Dr Cyriaque Agnekethom, chef de la division armes légères de la CEDEAO : « Certains leaders politiques pour asseoir leur pouvoir ont créé des milices qu’ils ont armé »
Présent dans la capitale burkinabè dans le cadre d’un programme de formation sous-régional sur la prolifération des armes légères et de petit calibre du 7 au 10 mai 2013 , le chef de la division des armes légères de la Communauté des Etats de l’Afrique de l’Ouest (CEDEAO) a accordé un entretien aux Editions Sidwaya dans lequel il fait un état des lieux de la situation ainsi que les efforts consentis par les Etats pour juguler le phénomène.
Sidwaya (S) : Qu’entend-t-on par armes légères et de petit calibre ?
Cyriaque Agnekethom (C.A) : C’est assez compliqué d’en venir à une définition simple en ce sens que même les Nations unies ont mis plusieurs experts sur la question pour en arriver à quelque chose. Depuis 2007 avec l’adoption d’un instrument international qui va permettre le marquage et le traçage des armes, on est parvenu à un accord qui voudrait que l’on entende par arme de petit calibre, toute arme portable qu’une personne peut manipuler seule. C’est-à-dire une arme individuelle que je peux porter et manipuler sans l’aide d’une autre personne. Toute arme portable dont la manipulation nécessite la présence de deux ou de trois personnes constituerait une arme légère même si certaines armes légères peuvent être utilisées par une personne.
S : Quelle est actuellement l’état des lieux concernant la circulation illicite de ces armes dans la sous région ouest-africaine ?
C.A : Nous n’avons pas de statistiques fondées sur une étude poussée de cette situation pays par pays mais on dit souvent qu’un phénomène peut être mesuré dans ses manifestations. Lorsqu’on observe la situation géopolitique et sécuritaire dans nos régions on note beaucoup de conflits passés qui n’ont pas connu de programme de désarmement. Quand on donne des armes à des individus à la faveur d’une rébellion, à la fin, ceux –ci ne les rendent pas toujours. Certains les gardent et en font leur « gagne-pain ». Ceci accroit directement ou indirectement le niveau d’insécurité dans nos villes et campagnes. Avec cette insécurité, passée une certaine heure on a peur de sortir de chez-soi. Des commerçants s’empressent à d’autres endroits de fermer et de quitter les lieux. Nos agriculteurs qui produisent en campagne et qui veulent venir vendre en ville sont parfois obligés de se faire escortés par des forces de sécurité pour éviter d’être attaqués. Tous ces phénomènes qui se font récurrents nous donnent une impression assez claire que le phénomène est assez préoccupant.

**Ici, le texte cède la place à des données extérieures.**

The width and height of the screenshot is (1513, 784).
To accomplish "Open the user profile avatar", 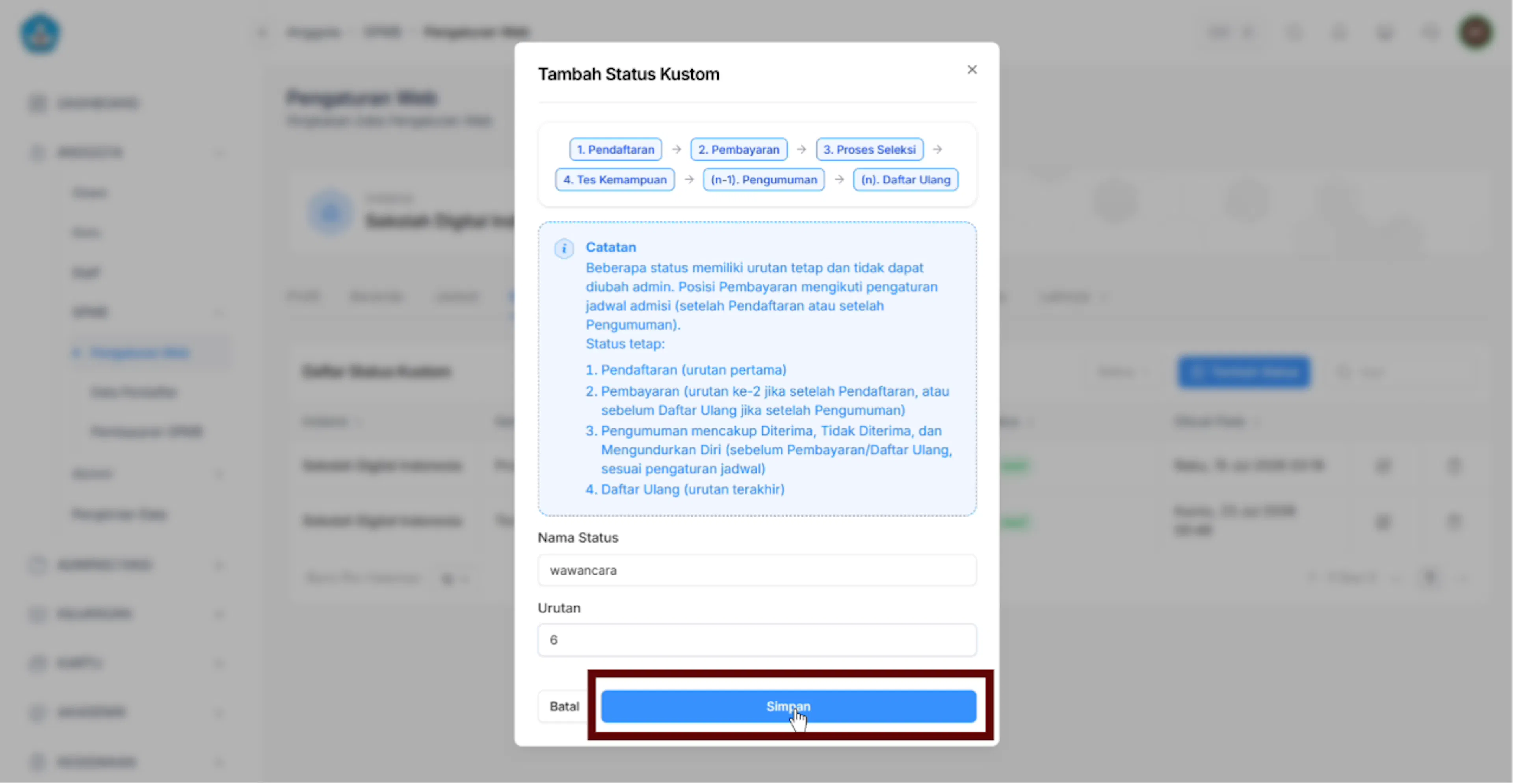I will click(x=1476, y=32).
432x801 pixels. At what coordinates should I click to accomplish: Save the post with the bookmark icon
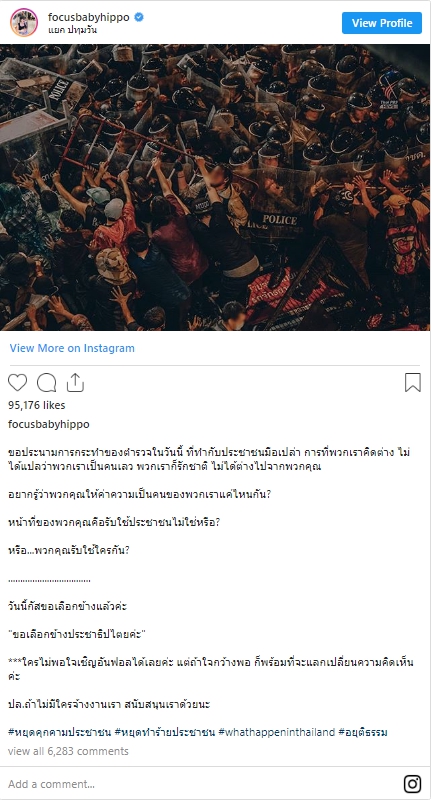click(x=413, y=383)
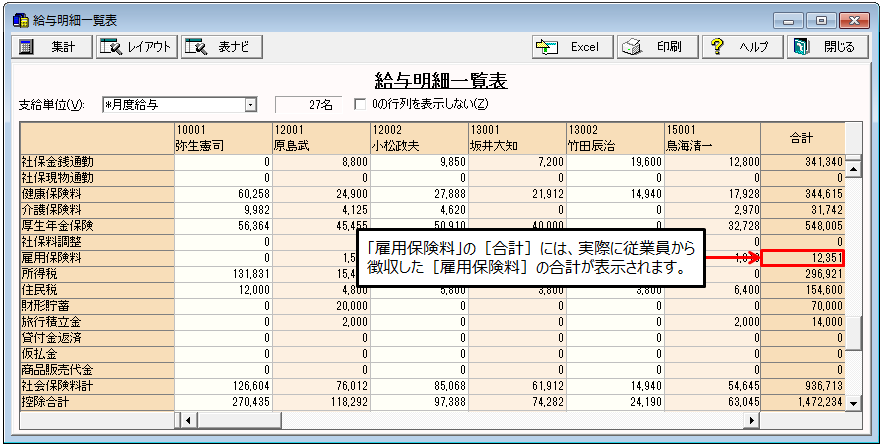882x446 pixels.
Task: Click the 所得税 row label
Action: tap(96, 272)
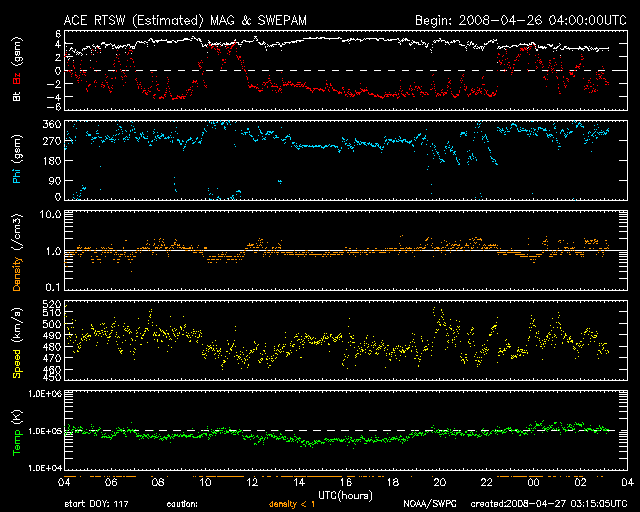Click the start DOY: 117 text
640x512 pixels.
pos(95,504)
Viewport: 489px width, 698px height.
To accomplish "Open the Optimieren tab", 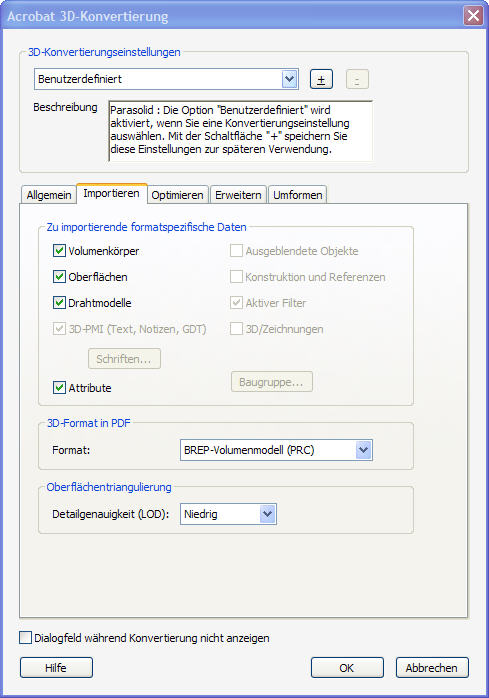I will click(x=177, y=195).
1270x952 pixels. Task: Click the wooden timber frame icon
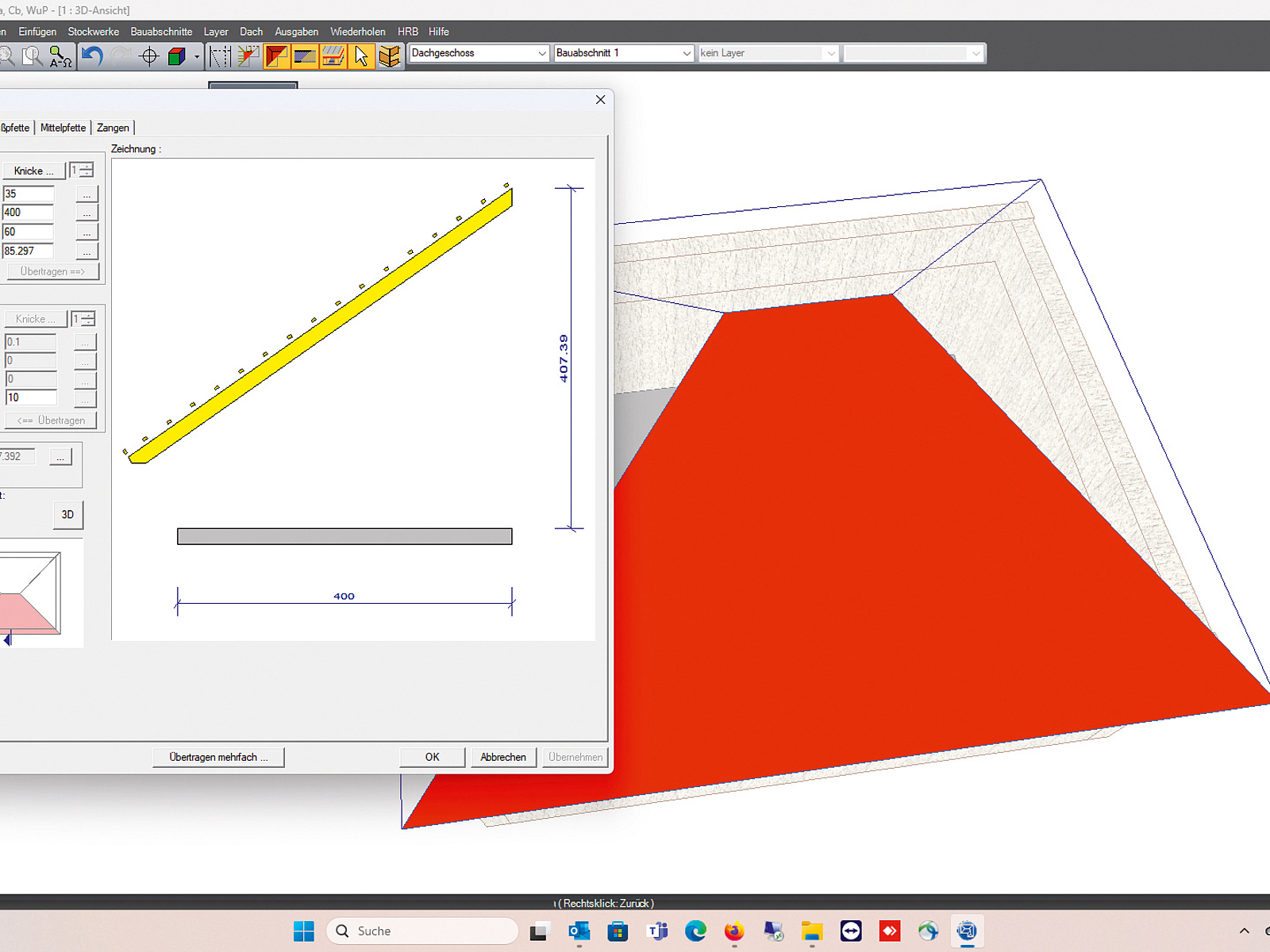point(390,56)
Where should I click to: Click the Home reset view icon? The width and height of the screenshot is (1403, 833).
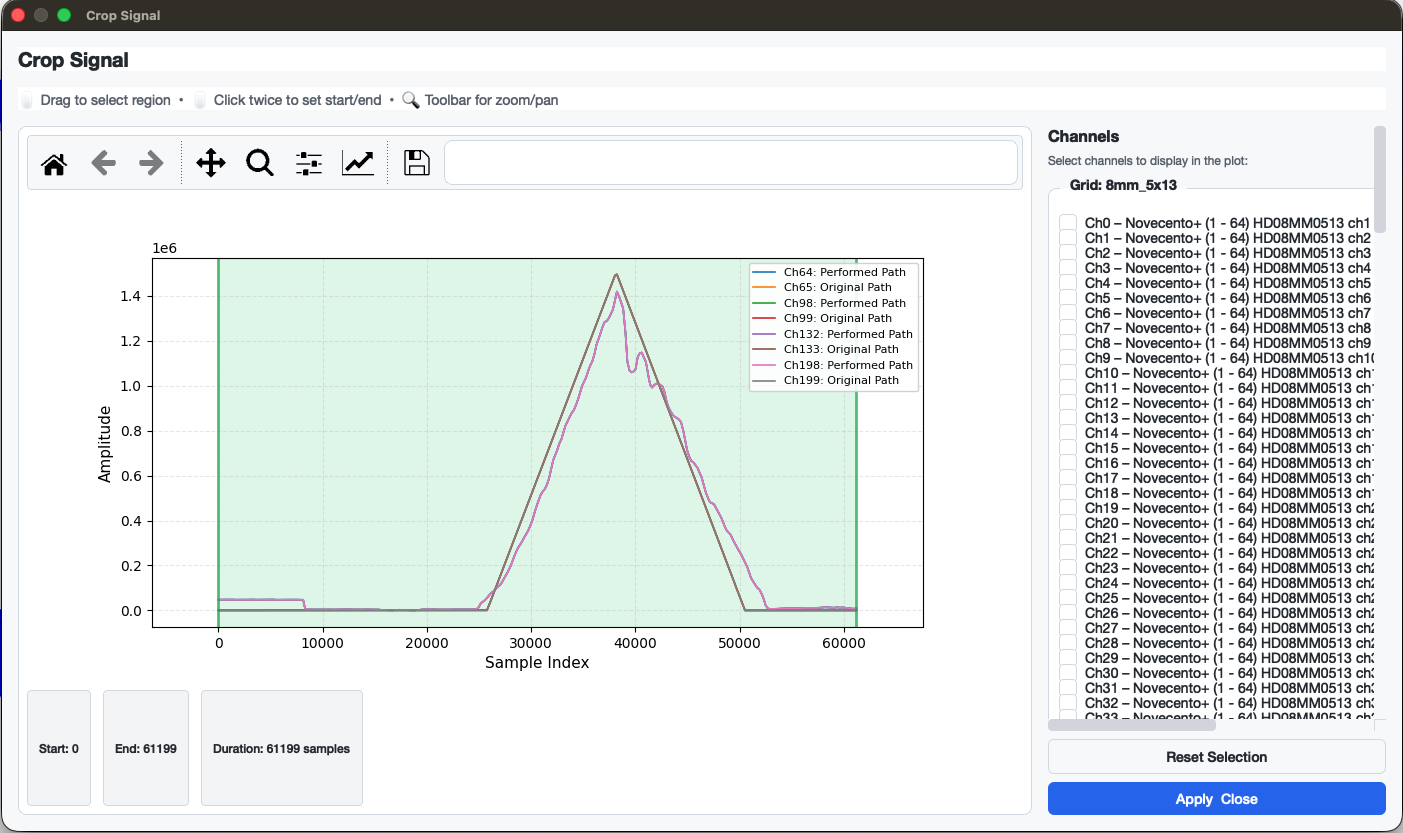pos(54,163)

S : A votre avis comment sommes-nous arrivés à cette situation ?
C.A : Il y a des facteurs cumulés, une sorte de sédimentation par vagues successives. Si nous remontons à la guerre froide qui est un repère important, la compétition entre les grandes puissances les avaient conduits à s’armer les unes contre les autres et à armer leurs « satellites ». L’une des particularités du bloc soviétique résidait dans une grosse production d’armes et la capacité d’armer ses adeptes pour défendre la révolution. Dans des pays comme la Guinée, le Bénin ou encore le Ghana il y a eu des concepts de ‘’peuples en armes’’ pour défendre la révolution. Des armes ont ainsi été distribuées à des gens considérés comme des gardiens de la révolution et après, celles-ci n’ont pas été retirées. Il y a aussi le fait que compte tenu de l’instabilité des régimes dans beaucoup de nos Etats, des armes ont été sorties à l’occasion de coup d’Etats et on ne sait plus où elles se retrouvent. En ce qui concerne les populations elles même, le vent de démocratie a eu ceci de malheureux que lors de manifestations d’humeur des commissariats ou postes de gendarmerie reculés deviennent des cibles pour les manifestants. Ils les attaquent et s’emparent souvent d’armes dont on perd plus tard le contrôle. Il y a aussi que certains leaders politiques pour asseoir leur pouvoir ont crée des milices qu’ils arment. A ces facteurs il convient d’ajouter une fabrication artisanale de plus en plus développée par le billais des forgerons. Les services de sécurité vous le diront sans doute, les armes saisies à l’occasion de crimes et délits sont majoritairement de fabrication locale. Quand on prend principalement l’Est du Ghana, l’Ouest du Togo, le Mali ou la Guinée certains vous diront que ce sont des sociétés de castes et que l’activité a des fondements culturels et que c’était pour défendre un empire ou un autre. Aujourd’hui ceci relève désormais du passé. Ce sont ces facteurs mis ensembles quoi expliquent comment nous en sommes arrivés à cette situation.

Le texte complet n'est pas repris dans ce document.